Sequoia Mobile Technology

Designers’ Frequently Asked Questions is intended as a resource to share recent information and design tips with developers and program managers.

Topic List:

Voice System Development

Q1: How do I decide which voice development environment is best for my application?
Q2: How can I maximize the number of Asterisk channels handled by a single processor?
Q3: What should I keep in mind when I design an IVR menu?
Q4: How do I make a T1/E1 crossover cable?

Q: How do I decide which voice development environment is best for my application?

A: The answer to this question depends on several factors, including:

(a) The complexity of your application

(b) How fast you must get it deployed.

(d) Your staff’s telephony development experience

There are two main flavors in voice development environments, GUI (graphical user interface) and shell/program-oriented (ie: text-based), and a number of choices in each category. Over the last few years at SMT, we’ve been working primarily in two environments that we like: Envox (www.envox.com) and Asterisk (www.asterisk.org). Envox’s GUI approach is very nice when: (a) you have a fairly complex app to develop; (b) you don’t have much time; and (c) when the value of each transaction is relatively high. I note the issue of value because working with Envox means you have to purchase licenses for the software and (usually) fairly expensive hardware from Dialogic and others. But, the GUI approach and the availability of built-in functions for an extraordinary number of tasks mean that you really can just grind out the application quickly, and often without the need to write external code in C, VB, Perl, etc.
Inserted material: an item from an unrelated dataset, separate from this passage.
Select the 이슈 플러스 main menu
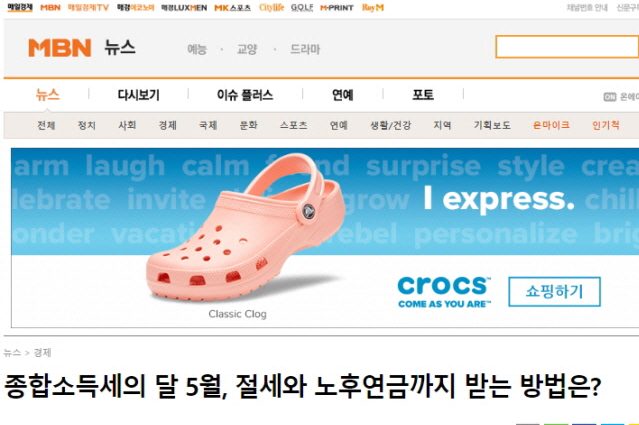Viewport: 639px width, 425px height. point(245,95)
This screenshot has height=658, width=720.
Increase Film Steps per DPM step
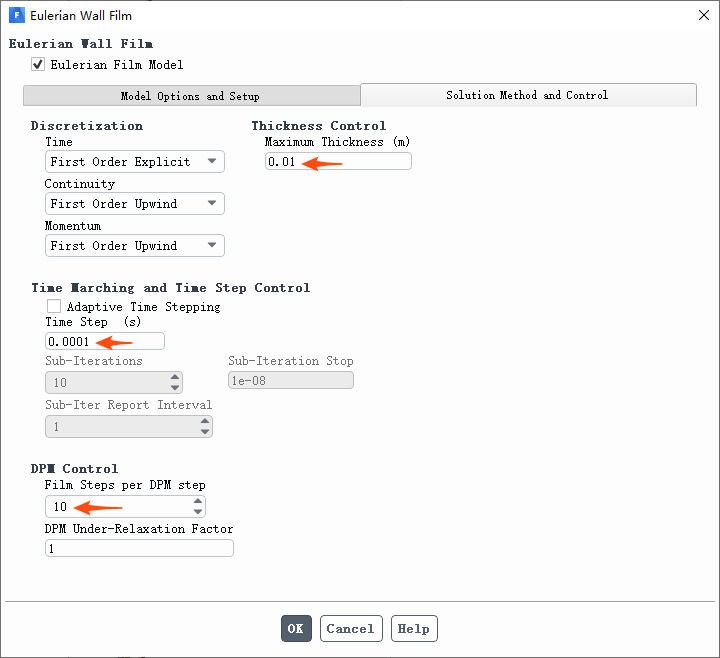click(x=198, y=501)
On the other hand, the rapid growth and maturation of Asterisk in the past year or two has changed the cost model for many applications dramatically. Originally conceived as an open-source telephone PBX software package, the software has grown to accommodate a large number of built-in telephony and IVR (interactive voice response) functions. Voice over IP (VoIP) has been built-in right from the start, rather than as an after-thought as in many other environments. Most importantly, Asterisk embodies the design philosophy that most of the processing power needed to do the job should reside in the main computer, not in the peripheral cards. This allows systems that connect to the switched telephone network to be implemented using inexpensive cards from Digium, Sangoma, and other vendors – at a fraction of the cost of Dialogic cards that perform the same function.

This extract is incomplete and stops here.